The Day of the Dead provided the perfect way to celebrate the ancestors on all branches of our family tree and help our kids appreciate their diverse heritage.
Although Halloween itself was originally a day to remember and honor the dead, today’s celebrations tend to focus more on costumes and candy. If you’d like more family focus in your Halloween-time activities, celebrating the Day of the Dead might be the perfect approach—no matter what part of the globe your roots grew from.
► You may also like: What the Church has said about Halloween
This year, FamilySearch is launching a Day of the Dead celebration with the theme “Everyone Deserves to be Remembered,” according to its new web page. The event aims to “make Day of the Dead more meaningful for people of all backgrounds,” allowing “everyone—whether they have Latin American heritage or not—to honor their ancestors,” according to a Church News article.

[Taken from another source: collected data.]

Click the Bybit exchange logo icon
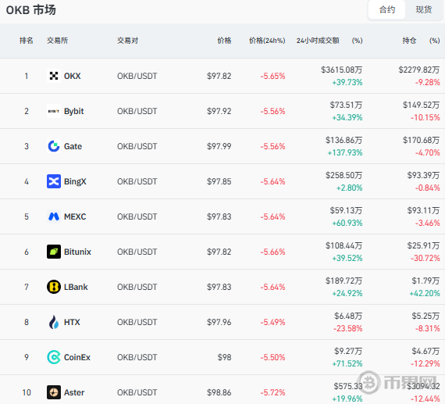pos(54,111)
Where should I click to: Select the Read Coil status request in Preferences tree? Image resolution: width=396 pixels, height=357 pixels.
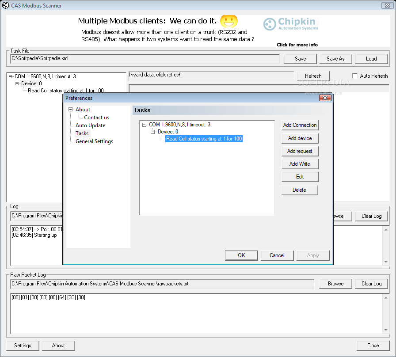coord(204,139)
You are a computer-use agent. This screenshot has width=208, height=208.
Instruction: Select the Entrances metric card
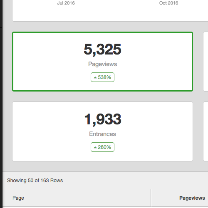(x=102, y=131)
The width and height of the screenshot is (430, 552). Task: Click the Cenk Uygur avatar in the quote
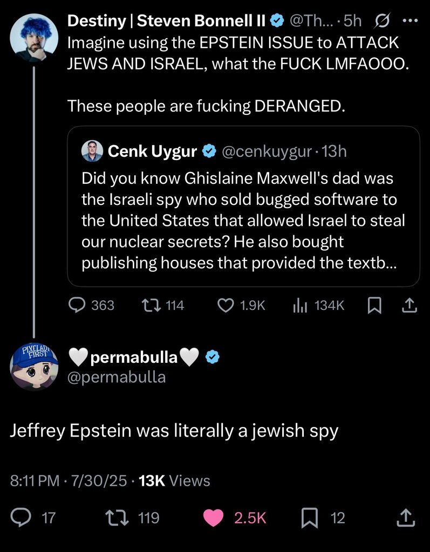pyautogui.click(x=92, y=151)
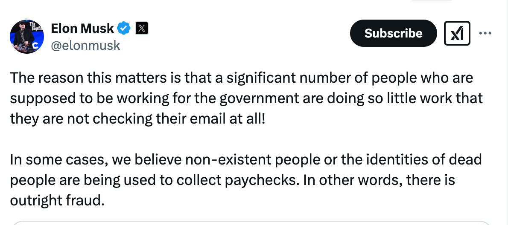Open Grok explain-this-post icon
508x225 pixels.
[457, 33]
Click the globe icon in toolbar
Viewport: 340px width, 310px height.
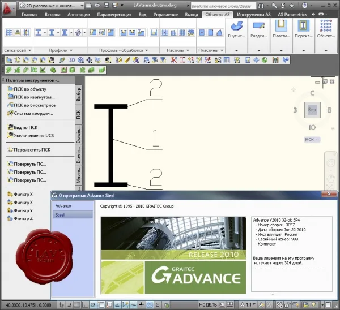click(x=265, y=60)
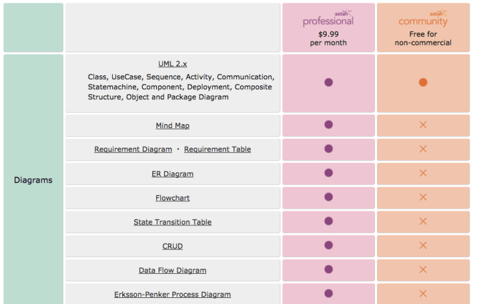Open the Erksson-Penker Process Diagram link
Viewport: 479px width, 304px height.
(172, 295)
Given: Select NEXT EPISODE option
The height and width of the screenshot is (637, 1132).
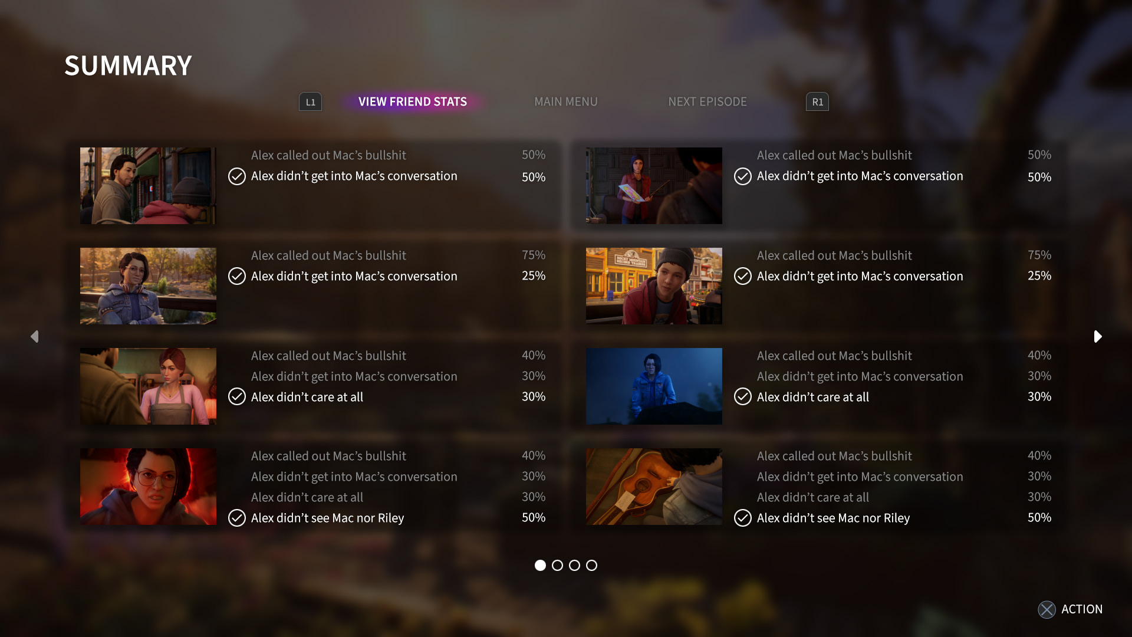Looking at the screenshot, I should click(708, 101).
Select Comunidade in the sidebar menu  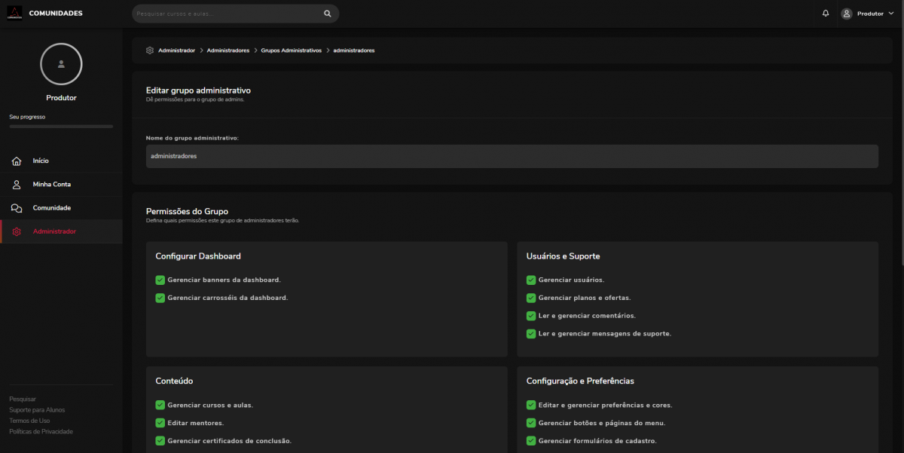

The event runs from October 24 to November 1, with a calendar of activities for each day, including gathering stories and photos and preparing traditional foods. FamilySearch’s Day of the Dead site also has beautiful photos and descriptions of how people all over Latin America celebrate their ancestors at this time of year, along with free FamilySearch resources to help you get to know your ancestry better.
With these new resources, you might want to make sugar skulls and ofrendas part of your family’s Halloween-time traditions.